For others despite open-hearted listening over long periods they seem to be made differently and don’t hear any voice and are not able to discern any communication. Perhaps the explanation of this is that God’s usual ‘speech’ is not directed to our conscious mind but to our inner hidden selves. God’s conversation is with the secret heart. Listening, then, means ‘listening in’ and eavesdropping on the whispering of God to the heart, being aware that God is in communication with this deep inner self, though we may not know it. We may from time to time catch some echoes of this conversation but, more often, we’re just aware of the profound silence beneath which God is speaking in God’s own secret way.
So when we are silent and in prayerful silence we have to trust and have faith that this conversation is going on and that God will maintain it so that we go on listening whether we can overhear it or not. This is then a calm quiet waiting upon God trusting that God comes to us in God’s own way and time.
Julian of Norwich wrote: ‘pray inwardly; even if you do not enjoy it. It does good, though you feel nothing, see nothing.’ And we might add ‘hear nothing’.
And of course if we learn and practise our listening with God we will become better listeners with each other. This is the spiritual practice of the listening heart – speak only half as much as you listen; as Paul Tillich puts it: ‘The first duty of love is to listen.’

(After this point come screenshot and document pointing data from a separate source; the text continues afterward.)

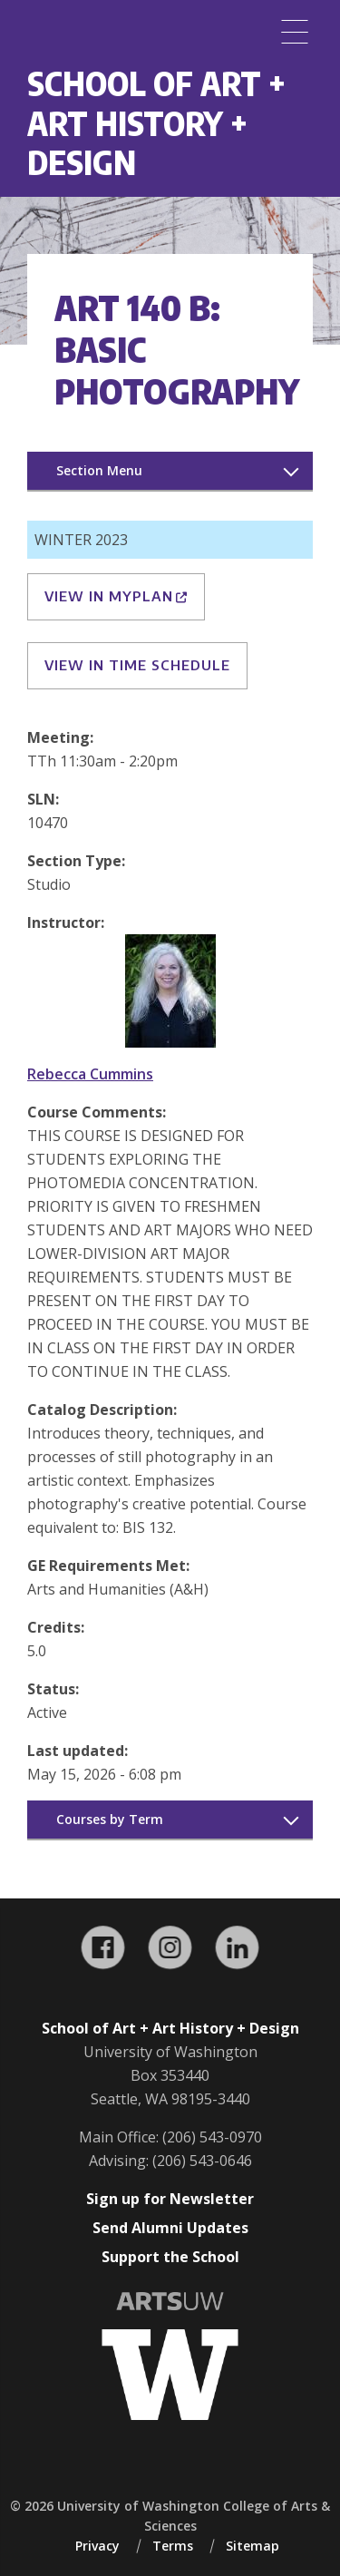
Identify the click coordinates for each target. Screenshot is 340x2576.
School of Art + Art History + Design (156, 122)
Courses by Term (109, 1819)
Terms (172, 2545)
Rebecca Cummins (90, 1074)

Various religious traditions have developed practices of deep spiritual listening focused on certain music. So for example the Islamic Middle-Eastern Sufi tradition has long established at its core the concept of attentive spiritual listening, or samāʿ, which involves training the mind to understand music and movement as manifestations of divine presence—and as paths to spiritual union with the divine Beloved.

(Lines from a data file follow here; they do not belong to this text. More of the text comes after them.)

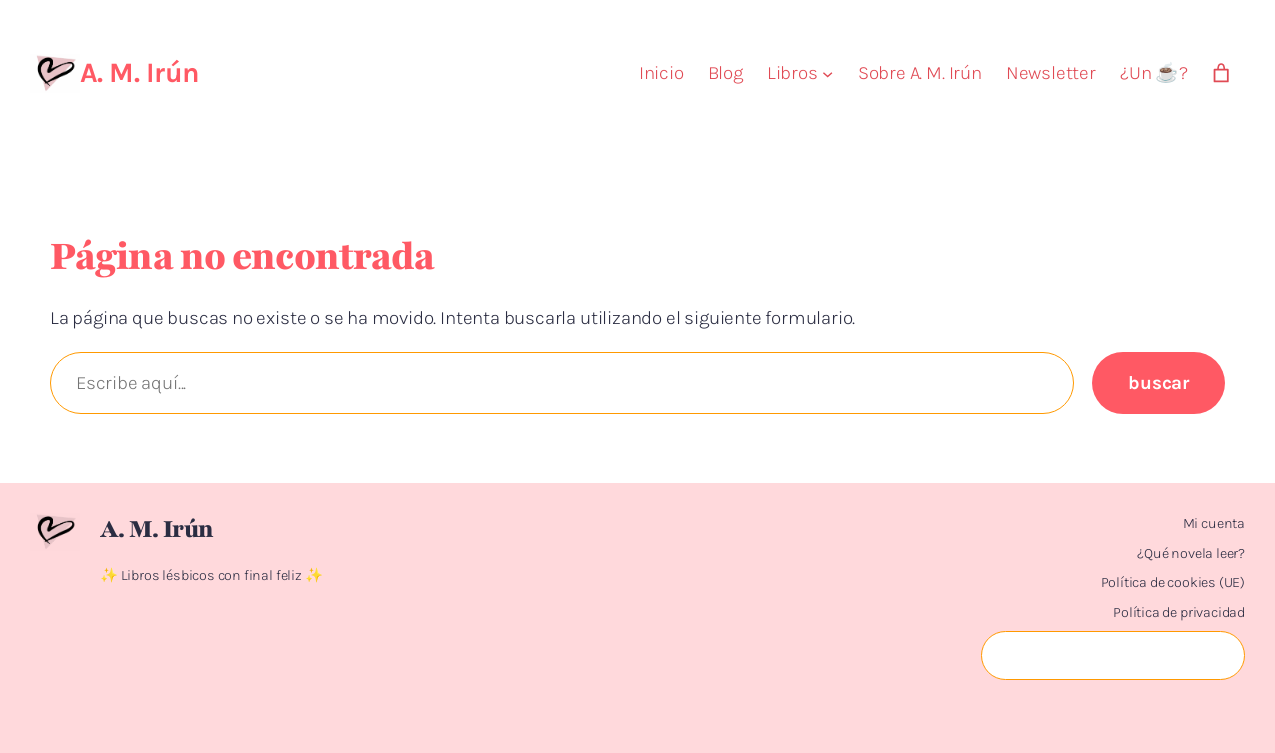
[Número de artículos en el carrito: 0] (1221, 73)
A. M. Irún (139, 72)
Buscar (1158, 383)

The poet Rumi wrote in The Song of the Reed
Listen to the reed and the tale it tells,
how it sings of separation …
Whoever has been parted from his source
longs to return to that state of union.

Medieval European singers created plainchant to reflect on divine glory for the Christian ritual, and later developed multi-voiced compositions so that music could lead the listener into deeper connection and communion with God.